Task: Transcribe all the data below exactly, leaving its pictures out.

Dataset:
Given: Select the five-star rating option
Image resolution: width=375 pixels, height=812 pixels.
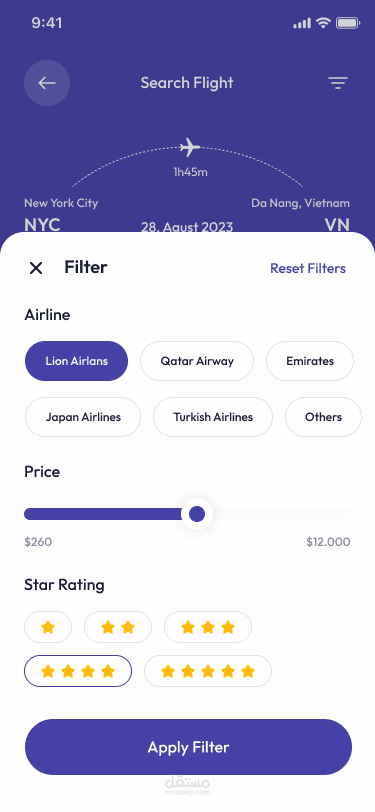Looking at the screenshot, I should click(x=208, y=671).
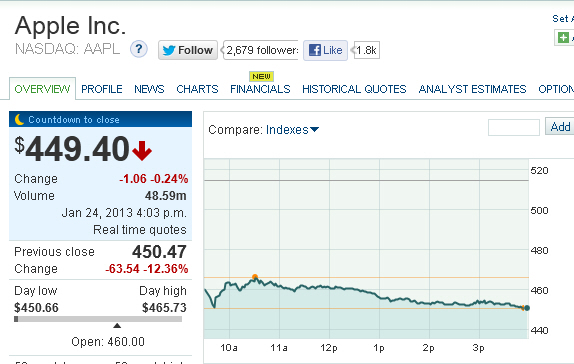Click the compare symbol input field

514,127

Completed task:
Given: Select the five-star rating option
Image resolution: width=375 pixels, height=812 pixels.
Looking at the screenshot, I should click(x=208, y=671).
Click the compare symbol input field

514,127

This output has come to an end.